# TASK TO COMPLETE
Transcribe every entry word for word. Skip the pictures.

# SUPPLIED MATERIAL
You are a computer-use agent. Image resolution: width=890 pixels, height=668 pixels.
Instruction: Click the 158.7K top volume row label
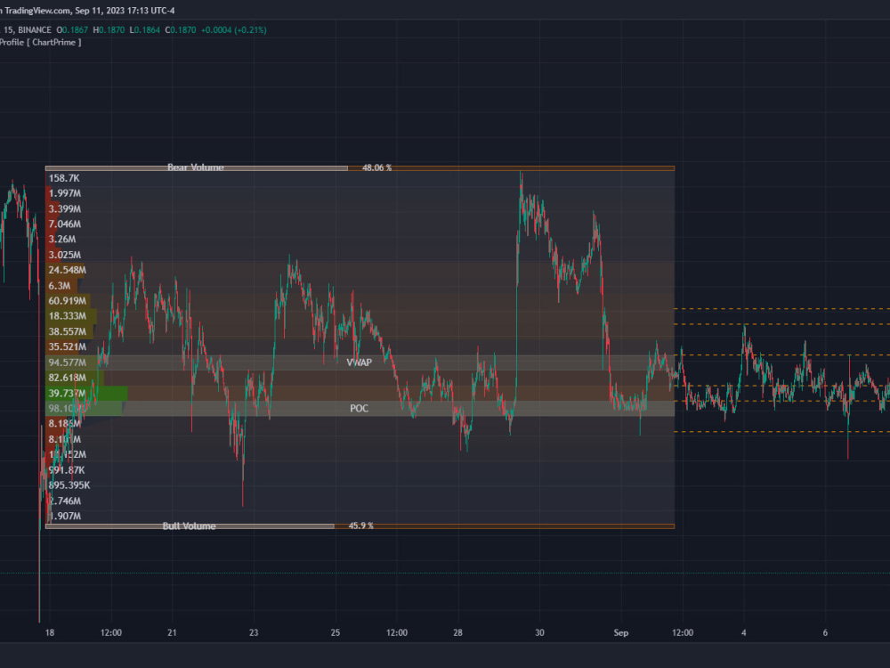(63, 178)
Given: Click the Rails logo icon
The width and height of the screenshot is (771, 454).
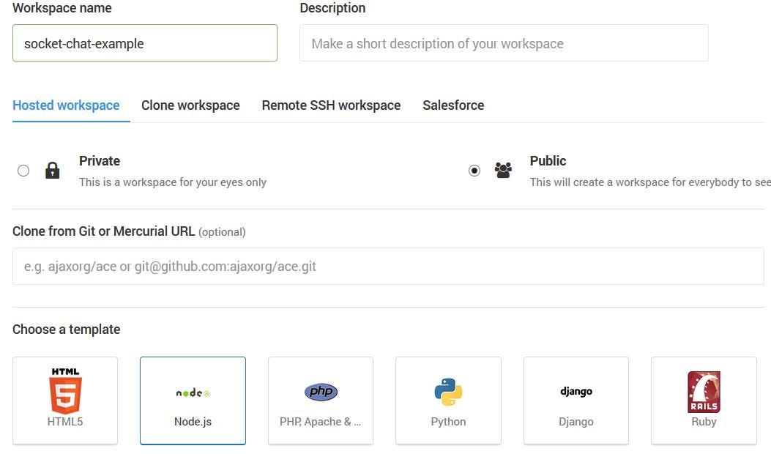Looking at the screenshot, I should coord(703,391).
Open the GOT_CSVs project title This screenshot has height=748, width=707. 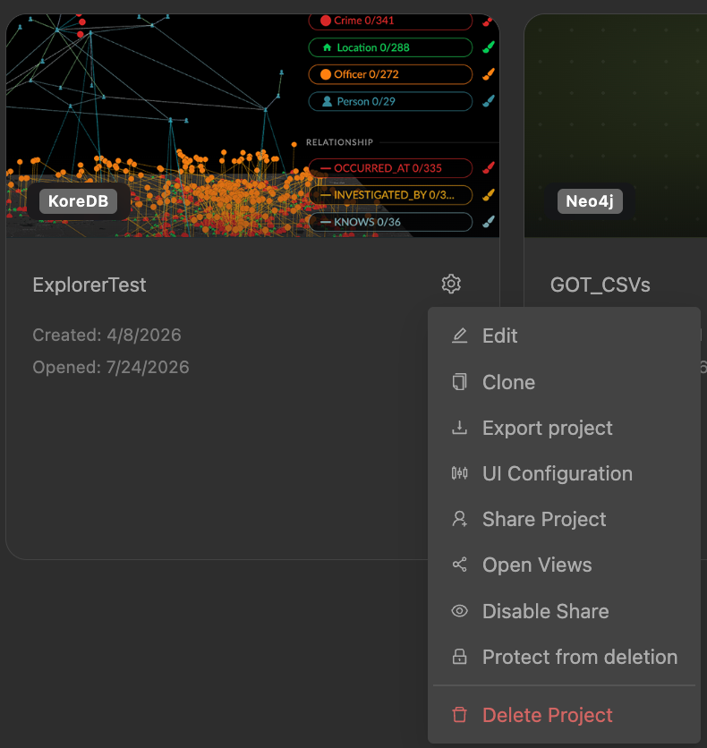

# EXPECTED ANSWER
You are a computer-use agent. Image resolution: width=890 pixels, height=668 pixels.
Instruction: Click the 158.7K top volume row label
(63, 178)
Given: Click the Rails logo icon
The width and height of the screenshot is (771, 454).
Looking at the screenshot, I should coord(703,391).
Open the GOT_CSVs project title This screenshot has height=748, width=707. 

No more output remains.